__Exercises to complete__:
• 1. Answer these questions using the article on procrastinating for finals:
(a) How long a nap does step 3 say you need to refresh yourself?
(b) How many episodes of "Friends" does the article mention watching?
(c) According to step 5, for how long do you still have to live in the room?
• 2. Transcribe the article on procrastinating for finals from "2. Organize your notes." up to and including "3. Take a nap.".
[begin Quoted text]
This article is written by a student writer from the Her Campus at TCU chapter.

Procrastinate for finals with these ten easy steps! 

1. Read this article!

You get to procrastinate by reading this AND you’ll get more ideas on how to further run away from your responsibilities. It’s like you are killing two birds with one very unmotivated stone.

2. Organize your notes.

Better yet, organize everything. Closet, online documents, pictures, snack drawer, you name it. You still get the illusion of being productive without actually having to retain any knowledge for the time being.

3. Take a nap.

You just need a 30 minute nap to refresh yourself then you’ll go back to studying, right? (Not including the 20 minutes spent on Pinterest while trying to fall asleep and the 2 episodes of “Friends” you watch.)

4. Make a detailed schedule of when and how you are going to study.

And then realize you literally spent the whole day planning when you were going to study instead of actually studying. This can also go hand in hand with the organizing all of your things for those who are the procrastinating experts.

5. Start packing up your room.

I mean, you have to pack at some point. Why not start now and get ahead of the game? (Even though you still have to live in that room for the next week but its fine.)

6.  Look at old pictures from the beginning of the semester.

And probably cry because you saw how happy and carefree you used to be.

7. Learn a dance to your favorite song so you can perform it for your friends.
[end Quoted text]
[begin Records supplied]
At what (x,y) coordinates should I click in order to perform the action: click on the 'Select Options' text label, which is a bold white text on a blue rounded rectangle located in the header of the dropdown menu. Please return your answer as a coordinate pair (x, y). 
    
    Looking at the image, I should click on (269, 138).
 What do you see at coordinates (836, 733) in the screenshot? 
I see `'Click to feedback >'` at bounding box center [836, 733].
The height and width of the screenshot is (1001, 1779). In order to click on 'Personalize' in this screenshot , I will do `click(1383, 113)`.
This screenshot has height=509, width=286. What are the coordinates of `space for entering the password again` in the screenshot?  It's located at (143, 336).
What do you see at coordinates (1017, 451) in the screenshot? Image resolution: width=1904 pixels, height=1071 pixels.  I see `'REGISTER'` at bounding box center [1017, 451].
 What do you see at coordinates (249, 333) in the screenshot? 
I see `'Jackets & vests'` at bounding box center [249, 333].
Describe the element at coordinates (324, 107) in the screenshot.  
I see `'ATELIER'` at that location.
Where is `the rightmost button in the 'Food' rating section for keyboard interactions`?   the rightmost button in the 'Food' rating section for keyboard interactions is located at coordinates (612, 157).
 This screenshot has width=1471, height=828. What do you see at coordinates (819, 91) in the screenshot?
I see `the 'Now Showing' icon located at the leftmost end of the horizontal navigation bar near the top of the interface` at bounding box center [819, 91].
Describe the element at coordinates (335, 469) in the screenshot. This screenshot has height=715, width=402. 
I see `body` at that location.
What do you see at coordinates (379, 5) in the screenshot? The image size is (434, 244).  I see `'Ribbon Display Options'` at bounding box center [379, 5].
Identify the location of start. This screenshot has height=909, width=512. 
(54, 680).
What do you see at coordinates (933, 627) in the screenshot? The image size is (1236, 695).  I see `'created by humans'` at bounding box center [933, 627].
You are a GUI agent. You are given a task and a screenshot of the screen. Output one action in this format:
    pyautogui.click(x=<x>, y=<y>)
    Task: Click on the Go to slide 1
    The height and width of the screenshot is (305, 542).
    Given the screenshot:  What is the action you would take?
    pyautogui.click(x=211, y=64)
[end Records supplied]
__Solutions to the exercise__:
• 1.
(a) 30 minutes
(b) 2 episodes
(c) The next week

• 2.
2. Organize your notes.

Better yet, organize everything. Closet, online documents, pictures, snack drawer, you name it. You still get the illusion of being productive without actually having to retain any knowledge for the time being.

3. Take a nap.